Frustrated by GOP opposition in 2013, Obama and his team spent much of the last year trying to work around Republicans on Capitol Hill. And they are determined to continue that strategy in Obama’s final two years in office, using executive orders and actions, urging states to take up proposals that Republicans in Congress will not support, working with corporations and foundations on other projects.

Administration officials say they expect Loretta Lynch, the woman tapped to replace Eric Holder at the Department of Justice, to fight voter ID laws and other GOP-passed voting provisions, reaching the president’s goals on civil rights issues through the courts, if Lynch wins Senate conformation.

Obama plans to use his executive power both to effectively legalize some of the estimated 11 million undocumented people living in the United States and impose limits on emissions for both new and existing power plants, which is part of a broader climate change agreement he reached with the Chinese government last week.

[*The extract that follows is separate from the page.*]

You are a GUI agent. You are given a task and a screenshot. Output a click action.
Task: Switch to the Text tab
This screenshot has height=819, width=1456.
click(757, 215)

And next month, Obama will host business leaders, education experts and political figures at a White House event on early education, with the goal of finding ways to expand pre-kindergarten programs, since Congress has opposed Obama’s national initiative on that issue. The president is using a similar coalition for “My Brother’s Keeper,” his program to improve the lives of black and Latino young men, an initiative he will continue in his last two years.

“One of the things we're learning is that there's a real power to being able to convene here in the White House, not every problem has to be solved just through a bill, just through legislation,” Obama said in an recent interview on CBS.

The president, according to administration officials, will continue to embrace executive action and other moves that don’t involve Congress for two reasons. The most obvious is that it is a way to accomplish his goals, like raising the minimum wage for federal contractors, as Obama did earlier this year, even if he can't get a broader wage hike through Congress.

The second is he hopes by highlighting certain issues at the White House, even through very limited executive actions, to push ideas into the American political discourse, forcing both the press and the 2016 candidates to address them as well.

In an interview with the Washington Post last week, Obama senior adviser Dan Pfeiffer suggested Obama's moves could force future presidential candidates to be "pro-immigration, pro-same-sex marriage, pro-economic fairness." He also predicted, "no climate denier will ever be president again.”

The limits of this strategy are obvious. Executive actions on immigration and climate change will cause fights with Republicans on Capitol Hill, who are already promising to use the budget process to limit them. Even some Obama supporters, like New York Magazine writer Jonathan Chait, have questioned the wisdom of the president essentially declaring he won’t enforce parts of immigration law, arguing that sets an example that could be used in a way Democrats would not like if a Republican president is elected.

And such moves can be reversed if Obama has a Republican successor, so they are not permanent, as a true immigration bill passed by Congress would be.

Obama and his aides say they want to work with Republicans if they can. The administration has highlighted four issues where it hopes to reach agreements with the GOP over the next two years: early childhood education, financing projects to rebuild roads and other infrastructure, international trade agreements and tax reform that might lower corporate rates but also eliminate some ways that companies limit their tax liability.

But an agreement between the two parties is not guaranteed on any of those issues, particularly if Republicans are angered by Obama's moves on immigration. And the president wants to act on a much wider range of topics anyway.